谭潔得的是老生、小生、武生的行头,蟒袍加身官纱帽皂靴,或是盔甲挂靠腰带彩裤。梅娣得的则是青衣、花旦的行头,女帔花衫凤冠长水袖,金线胖袄银丝绣袍,还有一个盛了琳琅头饰的百宝盒,喜得他天天拎着那盒子跑营地。
“你且别欢喜,他们可不是让咱们成角儿的,这里也不是戏园子。”
晚上时候,训练一天,二人同回一室,靠窗的通铺,二人并肩躺着,各有各的思量,谭潔看梅娣近日愈发适应了此处,跟兵营的人打成一片,倒真似是得了乐趣一样,忍不住就要提醒他。
梅娣翻过身,从后头抱住谭潔,头贴在她后背上,蹭蹭低语:“我自是知道这不是真戏,但……我好歹在这假舞台上也做了回真角儿。”
谭潔握住他的手,心生不忍,但还是狠心道:“上次我同你讲的话你都忘了吗?我们不过是个杀人工具,这戏也罢,唱也罢,都不过是掩人耳目,我们学点那刀枪拳法才是真真儿的,到时候他们过河拆桥,我们也不必束手就擒。”

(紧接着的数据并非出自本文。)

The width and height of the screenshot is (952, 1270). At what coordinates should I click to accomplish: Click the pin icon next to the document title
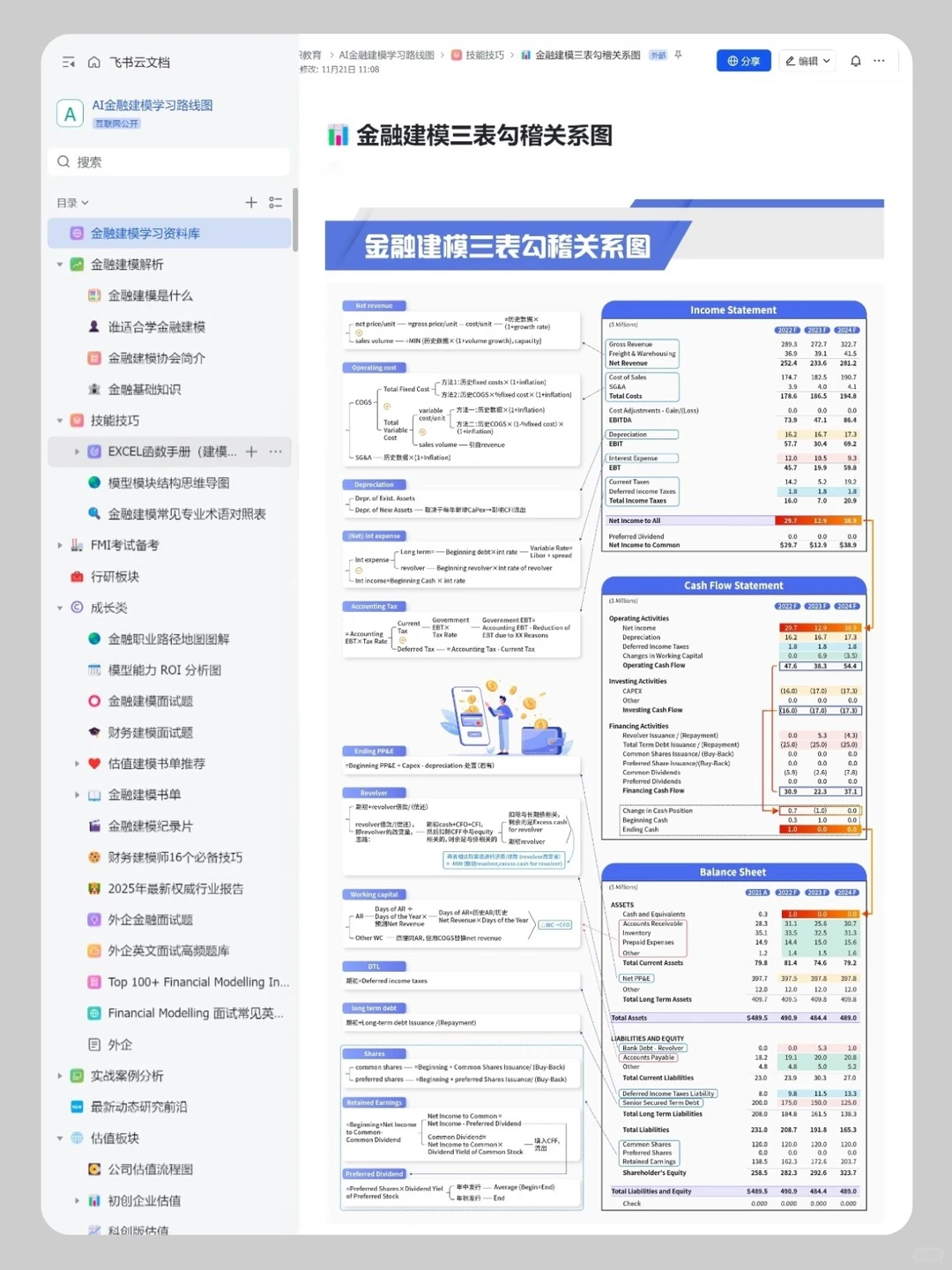(x=677, y=55)
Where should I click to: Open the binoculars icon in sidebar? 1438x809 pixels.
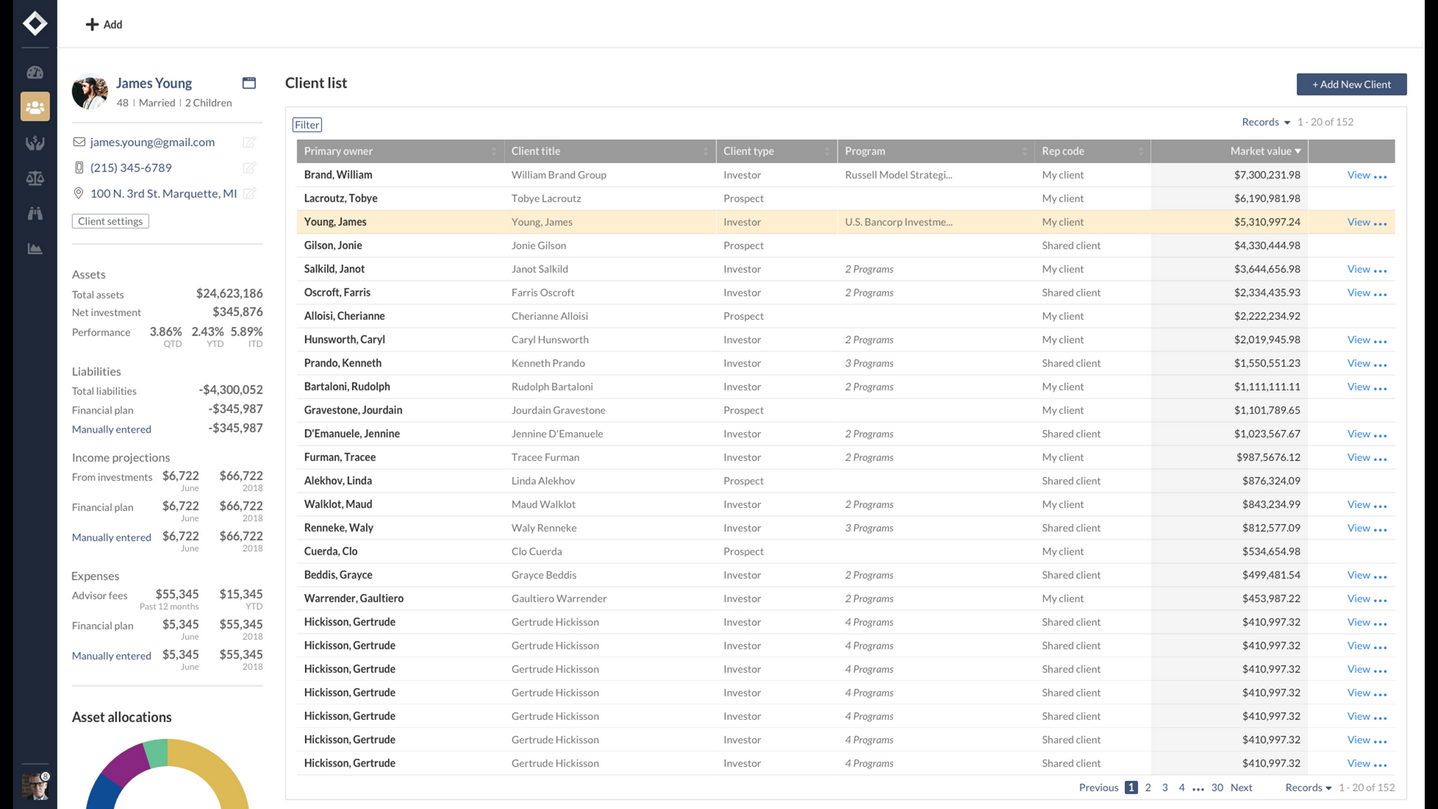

“可是……姐……”梅娣把脸埋在他姐姐脖窝里,鼻音喏喏:“你也不必把事事都想得那么糟,他们若真是卸磨杀驴杀了我们,至于费这么大的功夫培养咱们吗?咱虽比不过营里那些兵,但也学着刀枪制药什么摩斯密码的,那些先生也都是真正吃过洋墨水的人,教咱们多认真啊……那张庆之也不总来瞧咱们,给咱们送钱送好吃的嘛!我倒是觉得,那袁司长不坏,他弄这个兵营,还是为了保家卫国,是个新派军人的作风,不大可能滥杀无辜。”
谭潔冷哼一声,甩开他的手,道一句:“天真!”
梅娣自知多言了,一时慌了神,忙撑起身子去扳谭潔的肩膀:“姐……姐,我说错了,你说的才对,我应该听你的,时时警惕,不该同别人太亲近,惹你别生气了,实在对不起……”
“你乐意认袁作父,同旁人交好,我可管不着!反正咱们都大了,也都有自个儿的路,犯不着什么都绑在一起,你也不必什么都同意我。”
谭潔虽然说得冷静,但还是气的,梅娣听得出来,又不知怎么哄这姐姐,只能俯身抱住她,吻也都混乱地落下:“不,我不,我就要同姐姐绑在一起,你去哪儿我去哪儿,从小这样长大也要这样!”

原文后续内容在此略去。